I personally spent much of my time building regular expressions that accurately extracted organizational and textual relationships from the Orlando dataset. While we had done a lot of pre-work extracting other types of relationships (particularly interpersonal relationships), when we showed up at the Hackfest, we realized that organizations and textual relationships were not accurately represented in the data to the degree that they were present in the Orlando textbase. This was an important part of the process because we really wanted to have the ability to represent organizations and texts as nodes, not just individuals. In all the feedback we received about OrlandoVision, one of the key changes that students and literary scholars wanted was the ability to represent organizations as nodes, with individuals as the relational edges, and the possibility of representing texts as nodes, with other types of intertextual edges. As a result of that feedback, this was one of the main functionalities we wanted to incorporate in our RDF visualization tool. After we had extracted the accurate data, our team then spent a fair bit of time modifying the tool to convert RDF to JSON, which was then used to produce force-directed graphs on the screen. The graphs we produced represented people as nodes, as well as organizations as nodes (with individuals as the edges), but we made sure to include the possibility of having texts as nodes in the future, with other types of intertextual edges.

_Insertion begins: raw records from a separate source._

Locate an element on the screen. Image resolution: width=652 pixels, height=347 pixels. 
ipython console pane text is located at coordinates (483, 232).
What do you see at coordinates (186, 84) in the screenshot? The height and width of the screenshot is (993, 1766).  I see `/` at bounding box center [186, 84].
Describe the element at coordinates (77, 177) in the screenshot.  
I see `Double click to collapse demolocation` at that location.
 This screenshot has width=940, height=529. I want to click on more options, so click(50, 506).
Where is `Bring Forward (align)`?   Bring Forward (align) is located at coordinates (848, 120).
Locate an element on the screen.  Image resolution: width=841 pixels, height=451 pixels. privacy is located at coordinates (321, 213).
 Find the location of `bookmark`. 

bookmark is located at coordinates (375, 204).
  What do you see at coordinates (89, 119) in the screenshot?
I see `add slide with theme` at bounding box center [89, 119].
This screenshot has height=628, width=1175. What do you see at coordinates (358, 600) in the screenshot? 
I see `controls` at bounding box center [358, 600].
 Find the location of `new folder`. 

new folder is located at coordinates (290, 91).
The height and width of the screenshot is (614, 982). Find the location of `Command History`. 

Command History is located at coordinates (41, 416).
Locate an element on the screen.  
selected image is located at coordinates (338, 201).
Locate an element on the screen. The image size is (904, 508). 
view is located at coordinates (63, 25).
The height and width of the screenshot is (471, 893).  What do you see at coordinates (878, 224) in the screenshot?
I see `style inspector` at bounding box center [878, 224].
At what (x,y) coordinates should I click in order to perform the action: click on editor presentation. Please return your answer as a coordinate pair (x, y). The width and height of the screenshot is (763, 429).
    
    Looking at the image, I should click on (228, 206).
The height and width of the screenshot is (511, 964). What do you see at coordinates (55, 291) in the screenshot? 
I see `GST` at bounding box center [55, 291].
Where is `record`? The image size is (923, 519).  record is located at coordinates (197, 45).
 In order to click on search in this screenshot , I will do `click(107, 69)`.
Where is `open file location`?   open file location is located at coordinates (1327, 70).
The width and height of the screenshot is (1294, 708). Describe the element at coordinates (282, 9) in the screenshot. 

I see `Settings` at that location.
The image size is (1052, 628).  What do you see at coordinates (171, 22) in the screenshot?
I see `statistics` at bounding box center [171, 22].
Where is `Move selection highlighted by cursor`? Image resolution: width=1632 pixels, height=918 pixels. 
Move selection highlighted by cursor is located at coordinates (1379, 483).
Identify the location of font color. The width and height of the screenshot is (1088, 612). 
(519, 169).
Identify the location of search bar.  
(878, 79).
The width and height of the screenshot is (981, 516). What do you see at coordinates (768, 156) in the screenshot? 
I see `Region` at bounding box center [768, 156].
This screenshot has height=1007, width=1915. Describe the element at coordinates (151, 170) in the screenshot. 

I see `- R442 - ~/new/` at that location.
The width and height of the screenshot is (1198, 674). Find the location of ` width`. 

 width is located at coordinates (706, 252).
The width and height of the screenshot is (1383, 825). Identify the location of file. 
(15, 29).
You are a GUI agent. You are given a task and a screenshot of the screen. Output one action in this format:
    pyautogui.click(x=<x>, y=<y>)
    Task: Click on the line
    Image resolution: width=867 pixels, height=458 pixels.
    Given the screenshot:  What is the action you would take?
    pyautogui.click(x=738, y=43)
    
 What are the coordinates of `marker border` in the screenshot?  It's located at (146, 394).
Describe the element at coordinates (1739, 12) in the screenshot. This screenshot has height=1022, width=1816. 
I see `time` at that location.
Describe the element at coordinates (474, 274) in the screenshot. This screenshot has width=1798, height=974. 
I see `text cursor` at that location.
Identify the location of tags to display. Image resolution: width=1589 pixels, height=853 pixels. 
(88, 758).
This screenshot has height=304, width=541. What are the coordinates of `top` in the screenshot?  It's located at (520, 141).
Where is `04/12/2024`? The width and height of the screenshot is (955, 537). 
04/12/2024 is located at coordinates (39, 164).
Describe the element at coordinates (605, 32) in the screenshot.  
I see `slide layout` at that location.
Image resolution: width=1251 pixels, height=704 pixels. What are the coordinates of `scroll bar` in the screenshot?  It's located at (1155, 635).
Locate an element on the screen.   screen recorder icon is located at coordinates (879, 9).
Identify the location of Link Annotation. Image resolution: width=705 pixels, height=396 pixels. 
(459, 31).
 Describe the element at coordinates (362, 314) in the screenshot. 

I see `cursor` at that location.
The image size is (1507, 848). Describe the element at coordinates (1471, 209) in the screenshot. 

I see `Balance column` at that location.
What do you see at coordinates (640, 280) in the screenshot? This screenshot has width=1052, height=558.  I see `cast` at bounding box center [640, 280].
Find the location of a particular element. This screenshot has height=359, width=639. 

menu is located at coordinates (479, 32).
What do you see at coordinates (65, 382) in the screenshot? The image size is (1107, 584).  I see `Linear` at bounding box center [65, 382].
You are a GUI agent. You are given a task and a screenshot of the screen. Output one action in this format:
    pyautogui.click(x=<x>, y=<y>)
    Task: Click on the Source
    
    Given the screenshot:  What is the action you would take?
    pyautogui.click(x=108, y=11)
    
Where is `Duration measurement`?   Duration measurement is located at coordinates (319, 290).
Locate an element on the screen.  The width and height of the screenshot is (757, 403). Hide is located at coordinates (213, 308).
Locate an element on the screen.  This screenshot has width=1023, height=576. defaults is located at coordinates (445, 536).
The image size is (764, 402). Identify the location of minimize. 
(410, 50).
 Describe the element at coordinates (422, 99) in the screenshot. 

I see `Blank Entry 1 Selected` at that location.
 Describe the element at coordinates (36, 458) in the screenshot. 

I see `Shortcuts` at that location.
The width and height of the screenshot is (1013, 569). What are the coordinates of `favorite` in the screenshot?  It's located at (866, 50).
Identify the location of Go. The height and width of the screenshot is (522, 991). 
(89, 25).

Capture d’écran 2013-07-08 à 15.55.22

The above image is an initial representation of organizations as nodes with humans as the relational edges. These all have hoverticks for grabbing info about links and nodes. Although we weren’t able to built this capacity in the time we had at Hackfest, in the future, this particular tool will support zoom features, animation over time, as well as google maps with geographic location associated with a place. Selecting a node and having it call a function, or hovering over a node to call a function, is also supported. Hovering over a node would cover all edges to support degrees of difference.

Capture d’écran 2013-07-08 à 15.54.57

In this second image, individuals are the nodes, and links are the connections between individuals, represented by particular tag, and coloured according to the tag they represent. We took the obvious male/female attributes to colour certain nodes in red and blue, so genders of authors with entries are pinpointed. Some links are coloured yellow, indicating family and social relationships. We made sure to make it very readily possible to have a wide variety of criteria to do colouring, with buttons to switch between the colouring criteria you would like, like having  a bluescale or daterange. Weighting of nodes is a step for the future.

It was exciting to get to the end of three days of hard, intense work and actually have something to show for it! While we have much work to do going forward, Hackfest was an excellent venue for getting started. Working in a digital age has meant that often it is not necessary to collaborate in one physical location, but when it is possible, these in-person meetings have the potential to kick-start great collaborative work.